Toshiba Satellite 1135-S155
Windows XP Home; 2GHz Intel Celeron; 512MB SDRAM 133MHz; Intel 82852GM Graphics Controller (up to 64MB shared); Toshiba MK4018GAS 40GB 4,200rpm
Since each of the notebooks in this small test group has the same processor, we looked almost exclusively at the battery specs when determining why one system lasted longer than the others. The Toshiba Satellite 1135-S155 came in second place, with a little more than three hours of battery life, thanks to its 14.8V, 4,300mAh battery. The Dell Inspiron 1100, with its 14.8V, 6,450mAh battery, came in first, and the HP Pavilion ze4200 came in last because of its smaller 10.8V, 4,500mAh cell. While the Satellite 1135-S155's battery life isn't world shattering, it is decent for a mainstream notebook.

Battery life  (Longer bars indicate longer battery life)
BAPCo MobileMark2002 battery life in minutes  
Dell Inspiron 1100
240 
Toshiba Satellite 1135-S155
183 
HP Pavilion ze4200
165 

To measure mobile application performance and battery life, CNET Labs uses BAPCo's MobileMark2002. MobileMark measures both application performance and battery life concurrently using a number of popular applications (Microsoft Word 2002, Microsoft Excel 2002, Microsoft PowerPoint 2002, Microsoft Outlook 2002, Netscape Communicator 6.0, WinZip Computing WinZip 8.0, McAfee VirusScan 5.13, Adobe Photoshop 6.0.1, and Macromedia Flash 5.0).

Find out more about how we test notebooks.

System configurations:

Dell Inspiron 1100
Windows XP Home; 2GHz Intel Celeron; 256MB SDRAM 133MHz; Intel 82845G Graphics Controller 64MB; IBM Travelstar 30GN 30GB 4,200rpm

HP Pavilion ze4200
Windows XP Home; 2GHz Intel Celeron; 256MB SDRAM 133MHz; ATI Radeon IGP 340M 32MB (shared); Fujitsu MHS2030AT 30GB 4,200rpm

Toshiba Satellite 1135-S155
Windows XP Home; 2GHz Intel Celeron; 512MB SDRAM 133MHz; Intel 82852GM Graphics Controller (up to 64MB shared); Toshiba MK4018GAS 40GB 4,200rpm
The standard warranty for the Satellite 1135 runs for one year, which is adequate considering the low purchase price, and it includes a year of free, toll-free, 24/7, live-human tech support. Plus, you can extend the warranty to three years for a reasonable $129.

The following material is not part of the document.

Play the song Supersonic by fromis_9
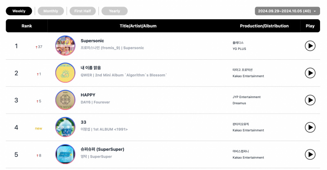 (310, 46)
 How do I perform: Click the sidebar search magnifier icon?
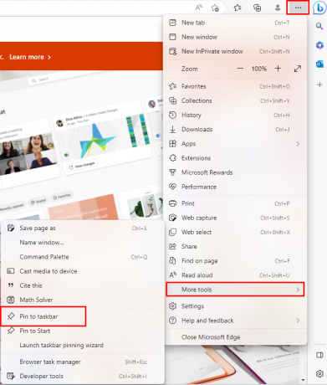point(319,26)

Toshiba's excellent documentation includes a big card that gives you an overview of the system; a 40-page booklet with information on power management, adding memory, using the touchpad, and so on; and a 250-page PDF file with detailed information on using Windows XP, the Internet, as well as the notebook's CD-RW capabilities and other features. Toshiba also installs software that links to extensive support information on the company's Web site.

One warranty negative: Toshiba doesn't consider a screen bad enough to replace unless it has up to 18 pixel defects of some kind. Other notebook makers have much more lenient policies. For instance, the replacement threshold for HP's new Compaq nc4000 is more than one green stuck pixel or more than two red or blue stuck pixels.